• Supplied information:

-- -- --

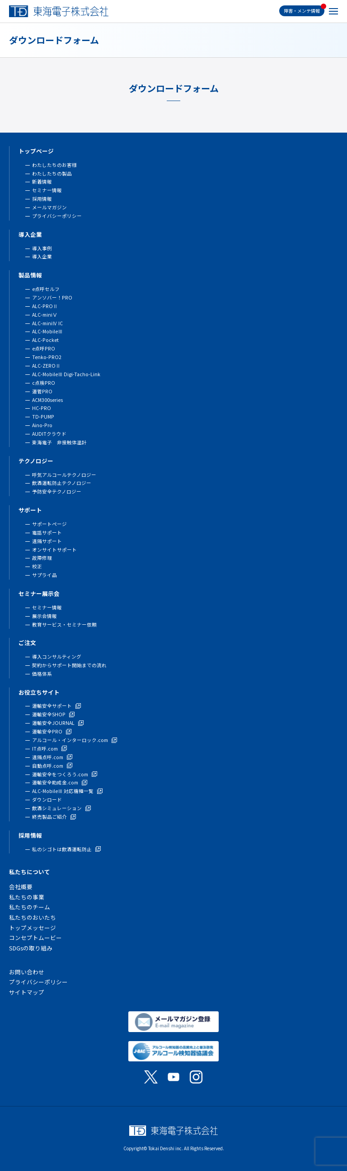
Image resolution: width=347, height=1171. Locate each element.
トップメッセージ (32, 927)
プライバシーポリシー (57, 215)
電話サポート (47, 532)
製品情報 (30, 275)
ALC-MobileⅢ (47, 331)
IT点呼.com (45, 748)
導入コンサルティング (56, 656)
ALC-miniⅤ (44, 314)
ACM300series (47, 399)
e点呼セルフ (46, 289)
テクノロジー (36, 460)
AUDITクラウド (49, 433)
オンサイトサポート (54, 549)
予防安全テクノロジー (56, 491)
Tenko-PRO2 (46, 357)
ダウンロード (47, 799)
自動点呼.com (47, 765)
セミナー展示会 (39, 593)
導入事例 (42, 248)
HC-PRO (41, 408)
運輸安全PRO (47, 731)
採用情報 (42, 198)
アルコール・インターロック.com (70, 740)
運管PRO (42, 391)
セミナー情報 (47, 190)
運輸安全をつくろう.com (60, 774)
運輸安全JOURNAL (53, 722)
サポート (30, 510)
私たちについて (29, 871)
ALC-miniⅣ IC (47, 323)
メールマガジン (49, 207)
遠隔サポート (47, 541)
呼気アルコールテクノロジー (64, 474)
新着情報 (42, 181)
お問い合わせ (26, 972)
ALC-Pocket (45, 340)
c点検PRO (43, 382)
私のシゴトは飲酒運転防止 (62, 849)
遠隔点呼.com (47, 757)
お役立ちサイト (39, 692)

-- -- --

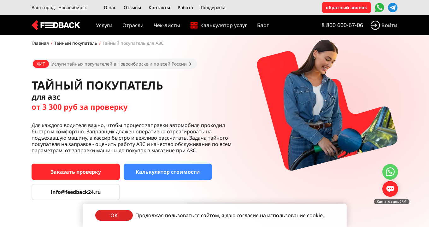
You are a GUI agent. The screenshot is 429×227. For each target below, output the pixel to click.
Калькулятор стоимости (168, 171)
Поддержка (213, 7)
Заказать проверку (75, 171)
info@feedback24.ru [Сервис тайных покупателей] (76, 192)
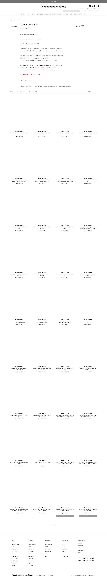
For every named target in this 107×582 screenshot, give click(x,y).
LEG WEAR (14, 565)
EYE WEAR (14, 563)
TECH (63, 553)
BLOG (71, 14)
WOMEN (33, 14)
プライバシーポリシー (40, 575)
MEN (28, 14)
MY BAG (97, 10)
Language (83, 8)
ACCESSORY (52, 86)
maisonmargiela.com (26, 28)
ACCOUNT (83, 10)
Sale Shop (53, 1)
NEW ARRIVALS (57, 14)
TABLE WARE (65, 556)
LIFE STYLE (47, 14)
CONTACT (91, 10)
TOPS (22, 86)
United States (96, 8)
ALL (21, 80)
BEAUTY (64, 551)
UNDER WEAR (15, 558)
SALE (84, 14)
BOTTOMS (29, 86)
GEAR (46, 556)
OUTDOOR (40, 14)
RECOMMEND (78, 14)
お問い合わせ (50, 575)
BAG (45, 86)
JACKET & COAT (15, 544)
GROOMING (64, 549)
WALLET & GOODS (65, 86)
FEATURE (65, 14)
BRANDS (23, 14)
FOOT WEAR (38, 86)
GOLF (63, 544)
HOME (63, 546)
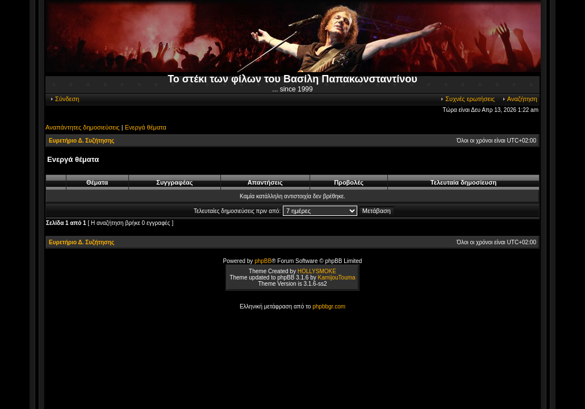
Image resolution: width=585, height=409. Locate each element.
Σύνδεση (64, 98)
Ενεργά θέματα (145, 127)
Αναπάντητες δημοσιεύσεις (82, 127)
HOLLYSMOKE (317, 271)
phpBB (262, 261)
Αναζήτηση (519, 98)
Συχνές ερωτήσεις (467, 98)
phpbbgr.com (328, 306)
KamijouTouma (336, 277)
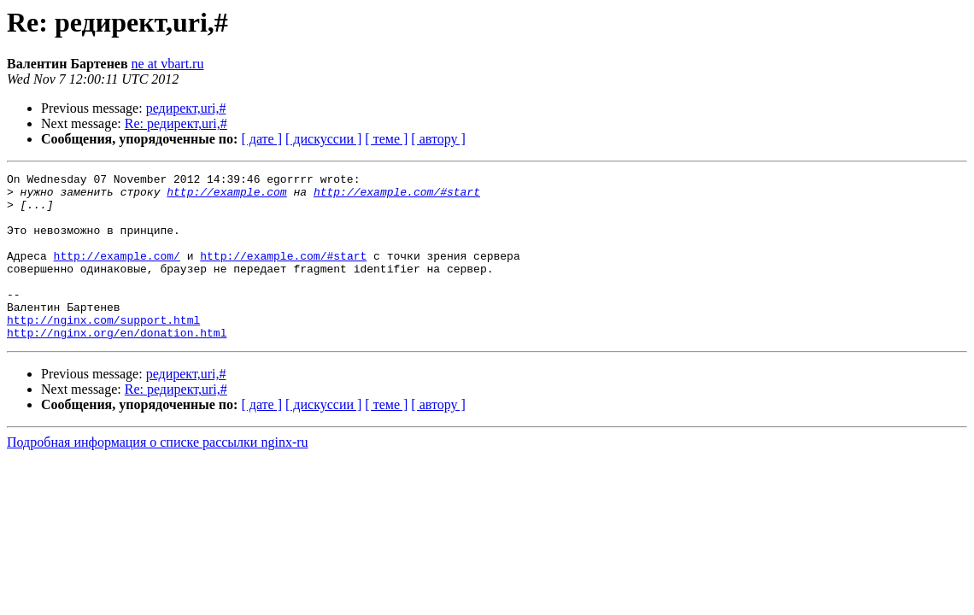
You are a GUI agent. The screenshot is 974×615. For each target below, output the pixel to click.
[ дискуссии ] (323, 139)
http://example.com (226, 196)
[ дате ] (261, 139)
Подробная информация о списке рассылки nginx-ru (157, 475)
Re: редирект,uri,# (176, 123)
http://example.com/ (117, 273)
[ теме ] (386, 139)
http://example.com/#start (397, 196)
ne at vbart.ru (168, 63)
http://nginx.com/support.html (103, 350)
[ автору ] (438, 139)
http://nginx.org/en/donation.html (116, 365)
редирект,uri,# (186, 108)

-- -- --

Rescale the lines between the one holding "GROOMING (64, 549)" and the one holding "редирект,uri,# (186, 108)", inclusive. Write out every line in that span, leaving out the pictures, and multiply each answer coordinate by 0.2, rounding to whole numbers with halves rounded up, while all other numbers stay unchanged.

• Finished task:
GROOMING (13, 110)
WALLET & GOODS (13, 17)
FEATURE (13, 3)
BRANDS (5, 3)
FOOT WEAR (8, 17)
GOLF (13, 109)
HOME (13, 109)
Image resolution: width=585, height=409. Locate each element.
Σύνδεση (13, 20)
Ενεργά θέματα (29, 25)
Αναπάντητες δημοσιεύσεις (16, 25)
HOLLYSMOKE (63, 54)
phpBB (52, 52)
Αναζήτηση (104, 20)
Συχνές ερωτήσεις (93, 20)
phpbbgr.com (66, 61)
KamijouTouma (67, 55)
You are a GUI agent. The screenshot is 974×615. For each target below, output the pixel to click.
[ дискуссии ] (65, 28)
http://example.com (45, 39)
[ дате ] (52, 28)
Подробная информация о списке рассылки nginx-ru (31, 95)
Re: редирект,uri,# (35, 25)
http://example.com/ (23, 55)
[ теме ] (77, 28)
http://example.com/#start (79, 39)
ne at vbart.ru (34, 13)
http://nginx.com/support.html (21, 70)
[ автору ] (88, 28)
http://nginx.org/en/donation.html (23, 73)
редирект,uri,# (37, 22)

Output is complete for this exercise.